(Screenshot grounding data)
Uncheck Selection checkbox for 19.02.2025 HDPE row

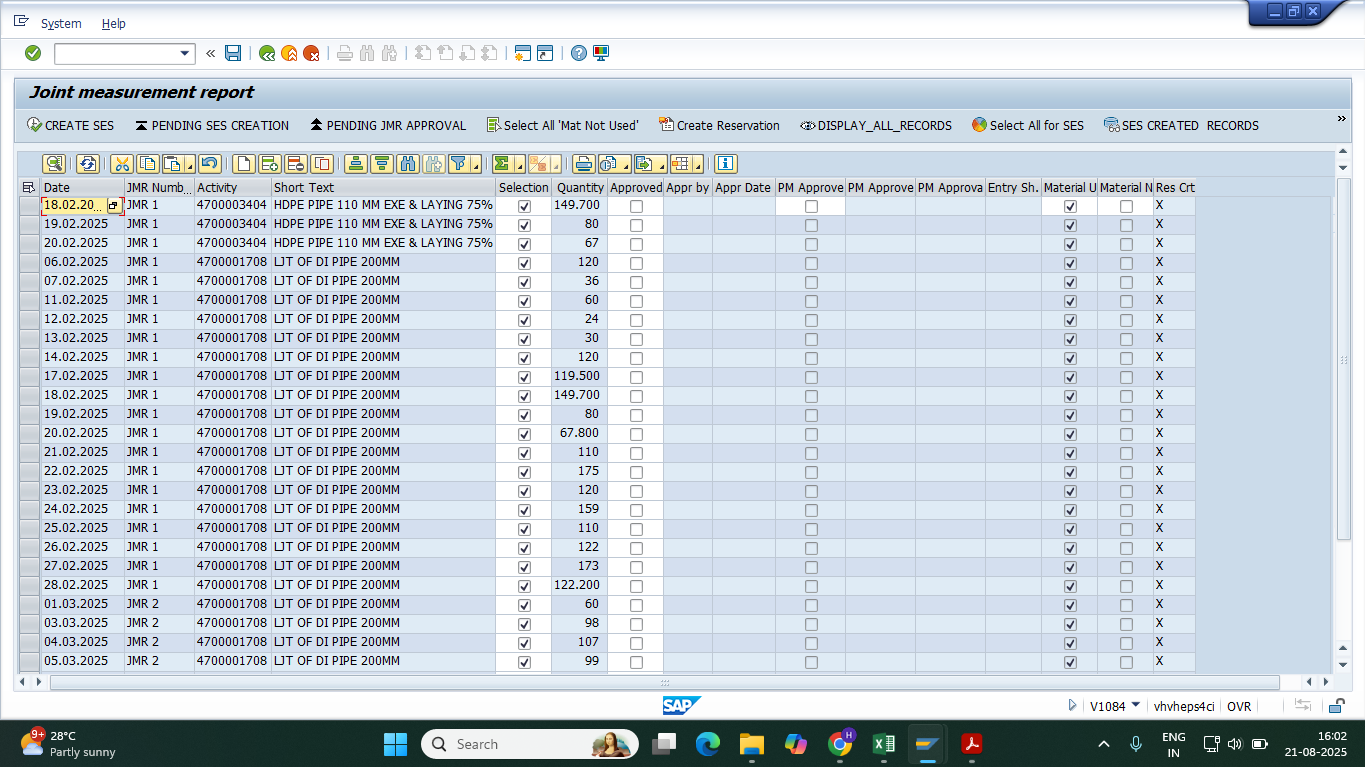point(524,225)
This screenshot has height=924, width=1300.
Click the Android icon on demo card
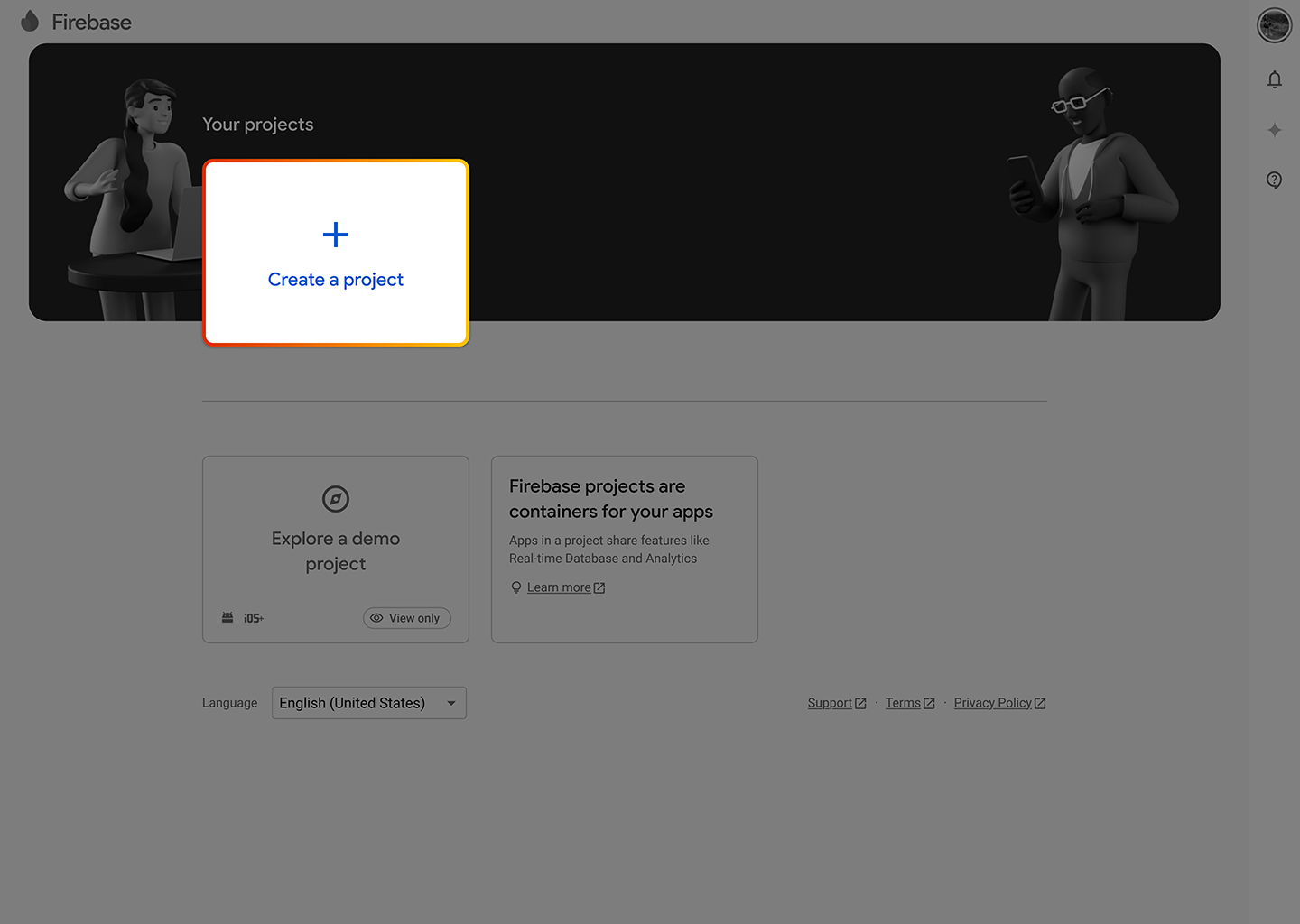click(x=228, y=618)
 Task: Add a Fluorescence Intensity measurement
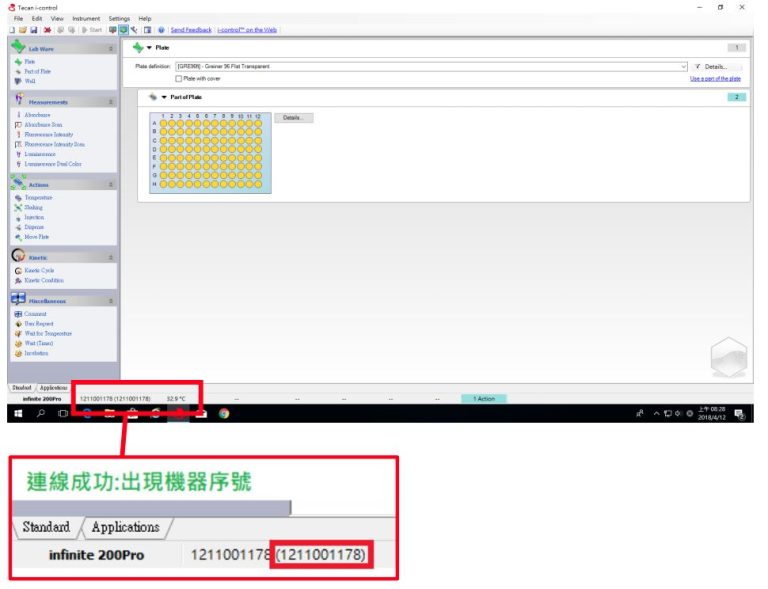pos(48,134)
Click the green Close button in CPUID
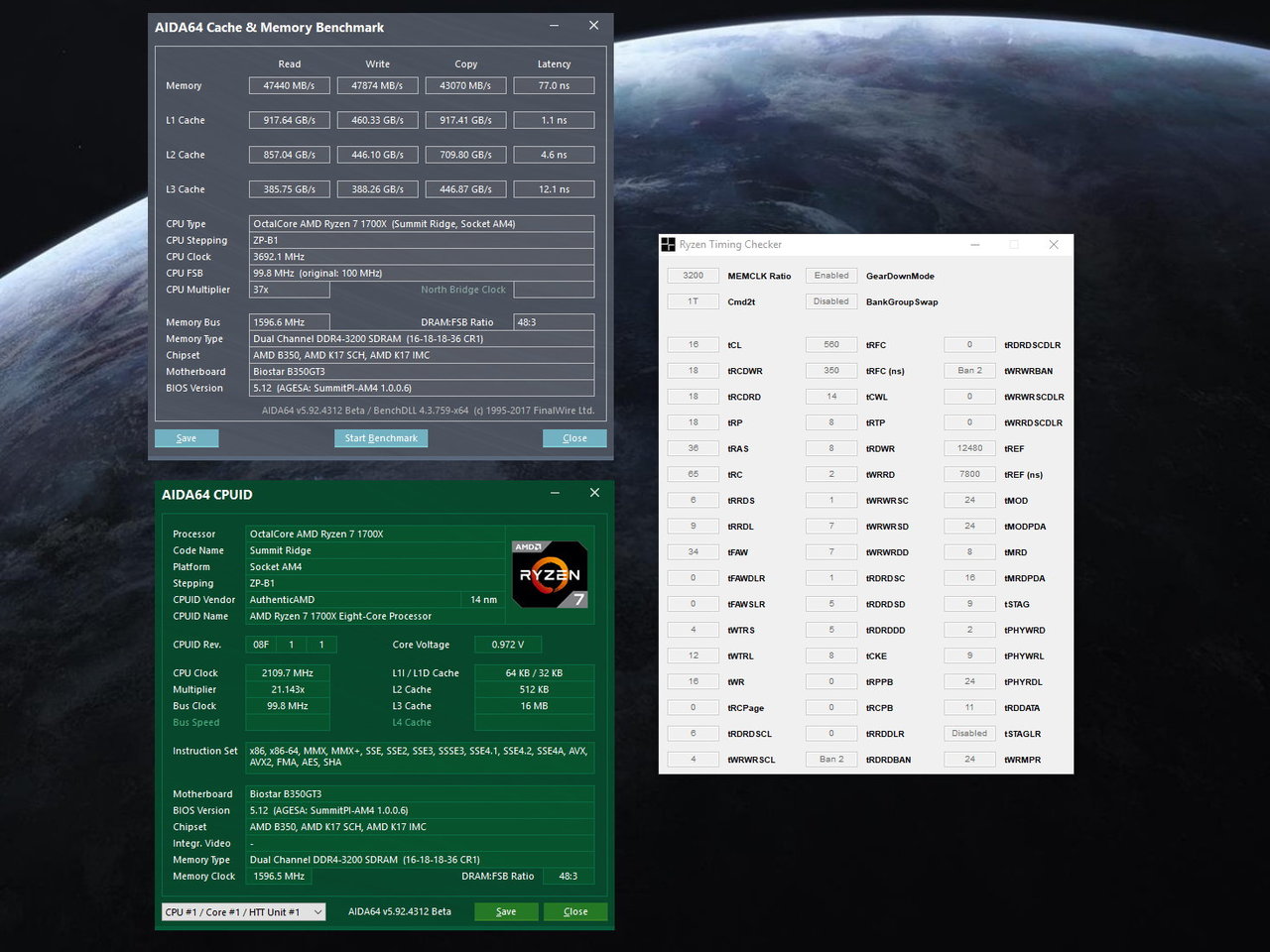 pos(575,911)

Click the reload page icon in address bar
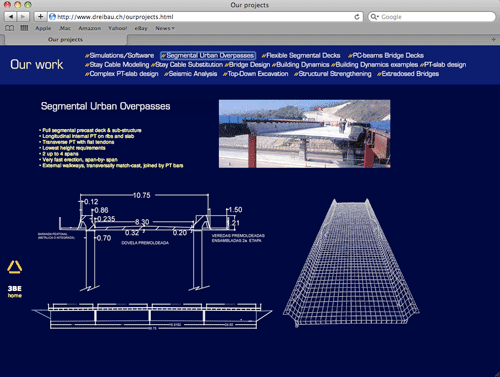point(357,17)
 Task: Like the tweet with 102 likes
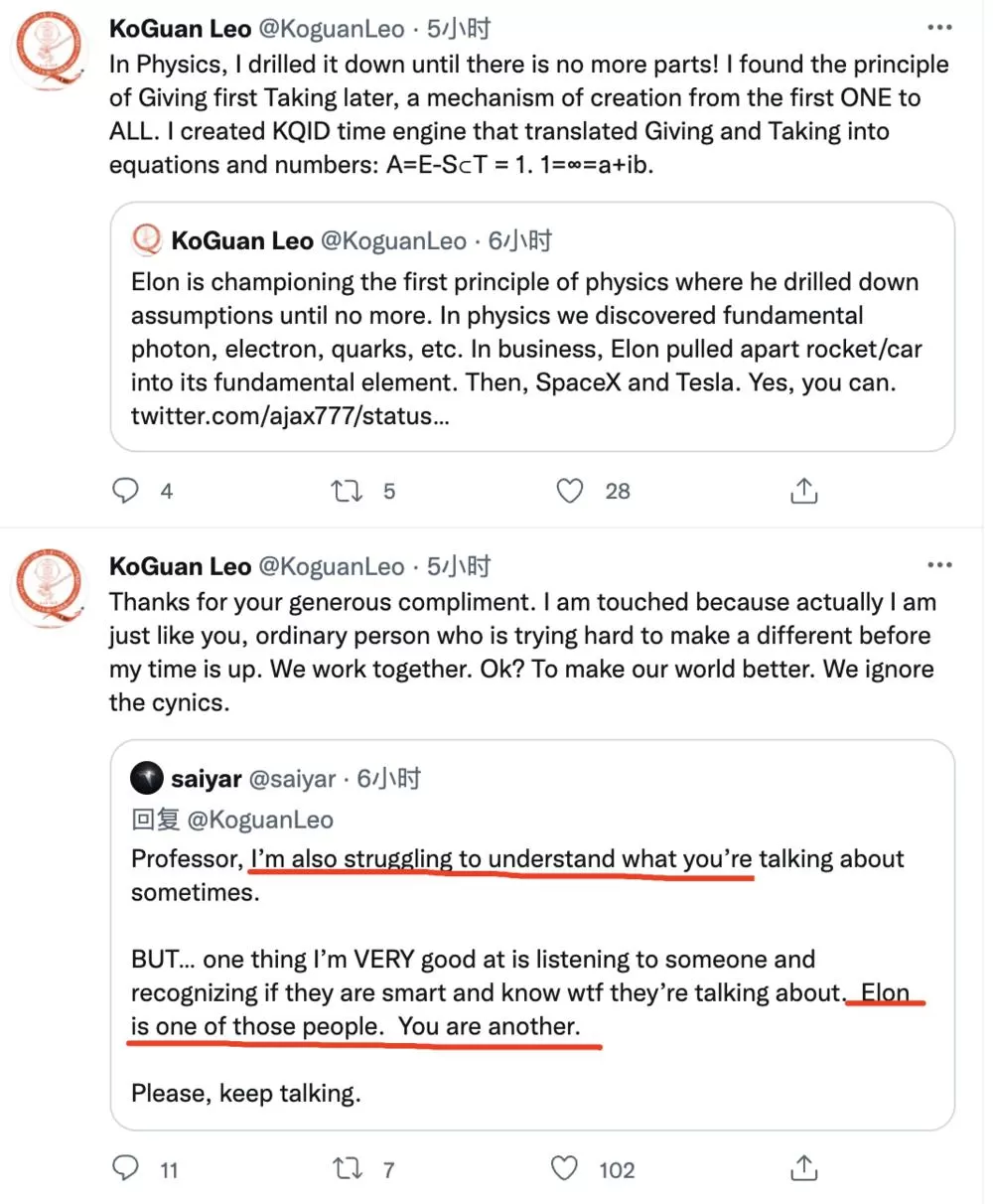coord(565,1168)
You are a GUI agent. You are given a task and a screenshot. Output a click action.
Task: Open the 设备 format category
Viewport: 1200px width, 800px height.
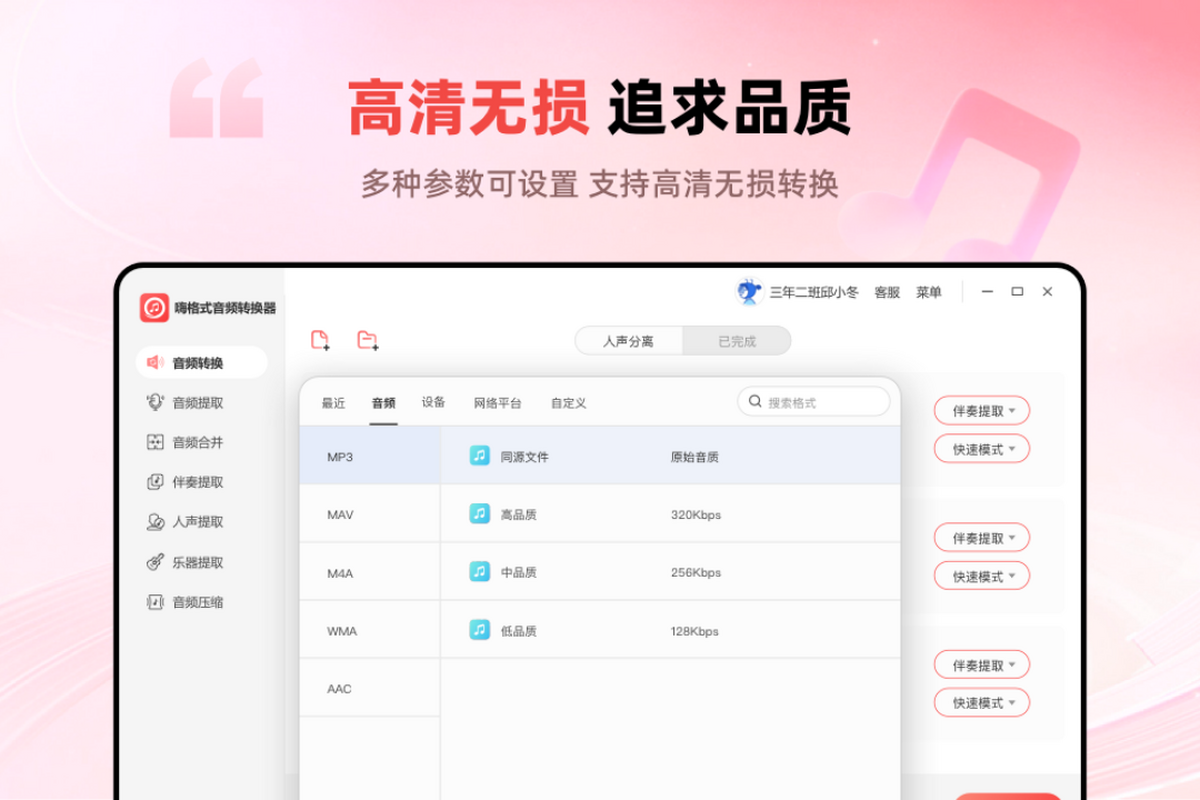(433, 402)
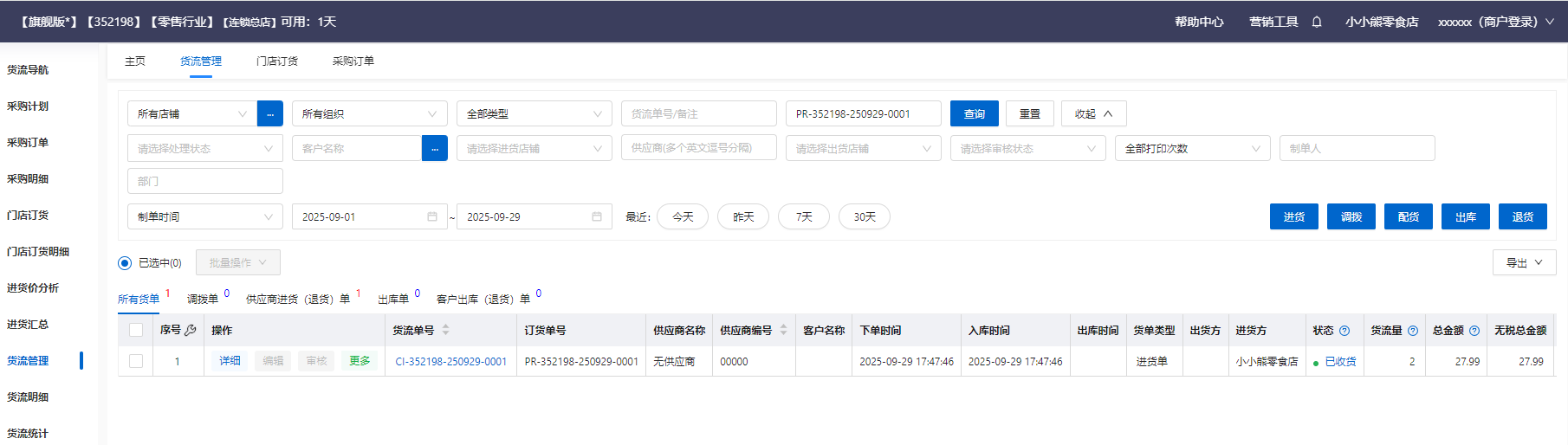Click the 7天 quick date range button

(x=803, y=216)
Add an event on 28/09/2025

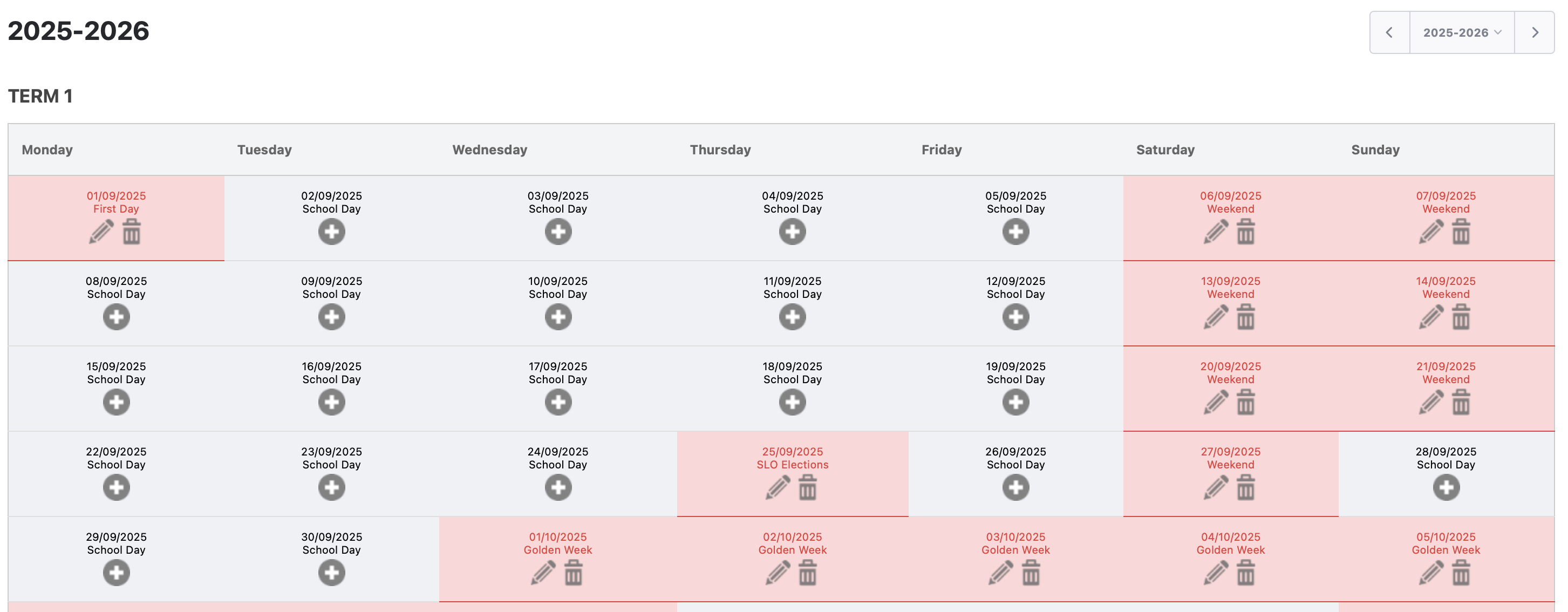1446,488
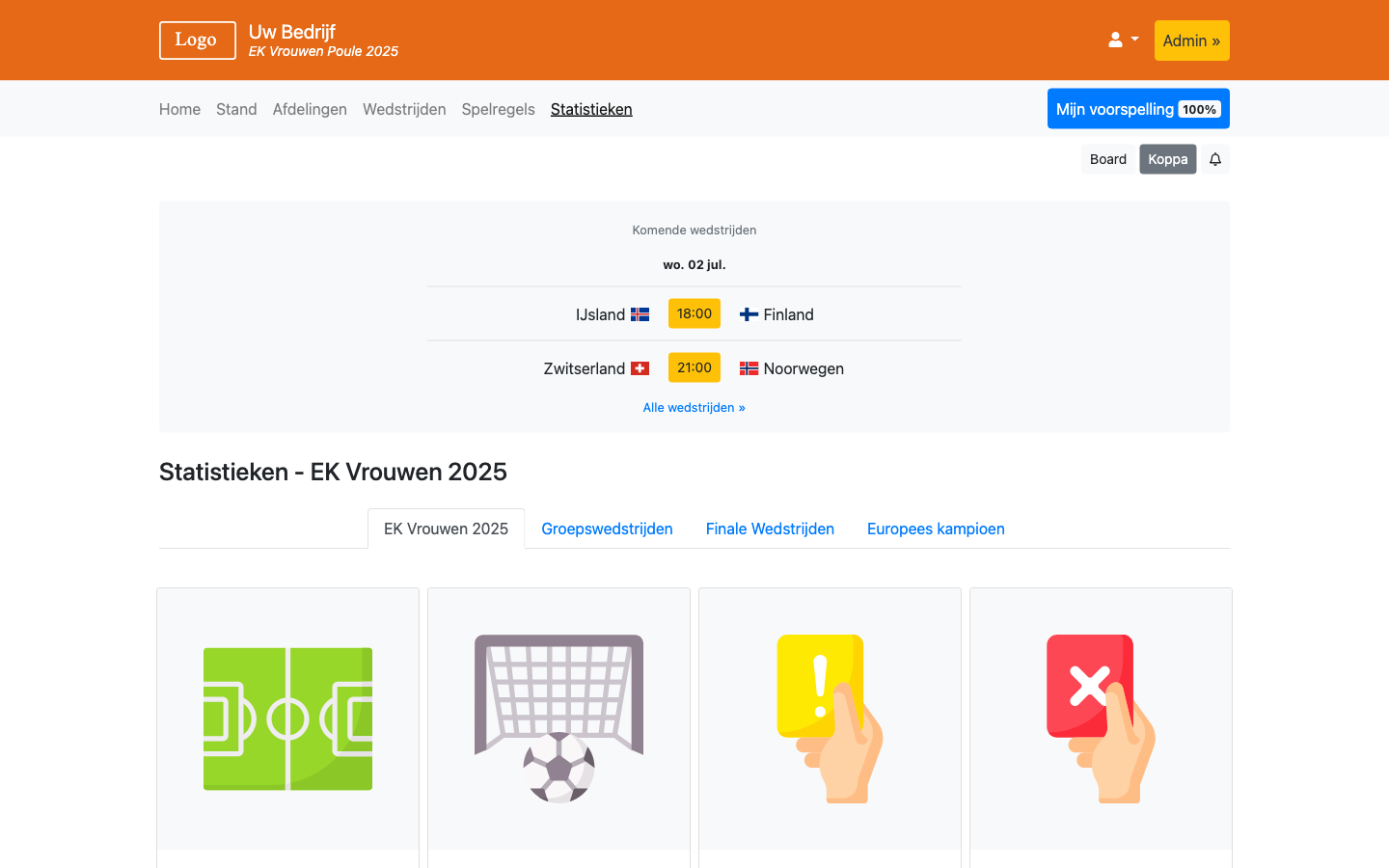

■ Exercise prompt ■
The answer must consist of the line containing "Task: Open the 设备 format category" and every line after it through the end of the records, retyped exactly, with all pictures left out.

■ Final answer ■
Task: Open the 设备 format category
Viewport: 1200px width, 800px height.
(433, 402)
Click the 7天 quick date range button

(x=803, y=216)
Add an event on 28/09/2025

1446,488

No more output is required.